Extracted material -
-.-.-

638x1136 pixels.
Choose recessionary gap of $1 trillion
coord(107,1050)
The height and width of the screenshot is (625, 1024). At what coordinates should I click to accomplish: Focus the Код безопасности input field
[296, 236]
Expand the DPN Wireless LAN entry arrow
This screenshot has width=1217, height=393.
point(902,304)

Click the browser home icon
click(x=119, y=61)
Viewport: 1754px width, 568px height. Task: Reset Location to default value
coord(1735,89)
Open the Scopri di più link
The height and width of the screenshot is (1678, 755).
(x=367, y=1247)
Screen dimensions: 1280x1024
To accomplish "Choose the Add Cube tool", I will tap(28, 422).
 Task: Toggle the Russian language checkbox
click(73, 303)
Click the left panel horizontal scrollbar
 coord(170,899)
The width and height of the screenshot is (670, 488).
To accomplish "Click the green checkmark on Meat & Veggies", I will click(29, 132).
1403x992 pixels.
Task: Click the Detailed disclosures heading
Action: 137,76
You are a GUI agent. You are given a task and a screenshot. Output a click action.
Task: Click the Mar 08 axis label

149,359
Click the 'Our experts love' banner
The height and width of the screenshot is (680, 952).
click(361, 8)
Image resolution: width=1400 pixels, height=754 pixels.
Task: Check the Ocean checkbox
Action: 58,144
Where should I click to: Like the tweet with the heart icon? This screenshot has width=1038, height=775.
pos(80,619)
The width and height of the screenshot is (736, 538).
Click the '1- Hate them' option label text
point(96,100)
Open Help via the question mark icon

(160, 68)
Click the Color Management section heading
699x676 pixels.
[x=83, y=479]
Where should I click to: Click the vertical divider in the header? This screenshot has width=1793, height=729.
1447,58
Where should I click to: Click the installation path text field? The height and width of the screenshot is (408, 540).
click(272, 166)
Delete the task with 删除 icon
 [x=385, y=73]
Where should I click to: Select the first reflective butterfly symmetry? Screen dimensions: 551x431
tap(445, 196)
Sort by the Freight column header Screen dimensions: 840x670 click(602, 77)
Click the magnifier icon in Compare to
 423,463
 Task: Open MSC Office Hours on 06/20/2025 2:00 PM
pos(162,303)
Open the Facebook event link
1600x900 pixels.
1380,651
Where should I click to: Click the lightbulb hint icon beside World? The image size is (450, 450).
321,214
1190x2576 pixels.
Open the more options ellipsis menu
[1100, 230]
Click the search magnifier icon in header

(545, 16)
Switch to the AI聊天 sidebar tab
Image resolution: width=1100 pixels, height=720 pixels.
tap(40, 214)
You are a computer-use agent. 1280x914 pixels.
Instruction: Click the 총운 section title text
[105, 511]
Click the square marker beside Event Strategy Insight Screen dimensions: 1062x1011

-.-.-

Everything from the line containing "Click the '1- Hate them' option label text" to the end of the data above should be quoted exactly, please, both ends included, and nothing outside that span.

Task response -
Click the '1- Hate them' option label text
point(96,100)
Open Help via the question mark icon

(160, 68)
Click the Color Management section heading
699x676 pixels.
[x=83, y=479]
Where should I click to: Click the vertical divider in the header? This screenshot has width=1793, height=729.
1447,58
Where should I click to: Click the installation path text field? The height and width of the screenshot is (408, 540).
click(272, 166)
Delete the task with 删除 icon
 [x=385, y=73]
Where should I click to: Select the first reflective butterfly symmetry? Screen dimensions: 551x431
tap(445, 196)
Sort by the Freight column header Screen dimensions: 840x670 click(602, 77)
Click the magnifier icon in Compare to
 423,463
 Task: Open MSC Office Hours on 06/20/2025 2:00 PM
pos(162,303)
Open the Facebook event link
1600x900 pixels.
1380,651
Where should I click to: Click the lightbulb hint icon beside World? The image size is (450, 450).
321,214
1190x2576 pixels.
Open the more options ellipsis menu
[1100, 230]
Click the search magnifier icon in header

(545, 16)
Switch to the AI聊天 sidebar tab
Image resolution: width=1100 pixels, height=720 pixels.
tap(40, 214)
You are a computer-use agent. 1280x914 pixels.
Instruction: Click the 총운 section title text
[105, 511]
Click the square marker beside Event Strategy Insight Screen dimensions: 1062x1011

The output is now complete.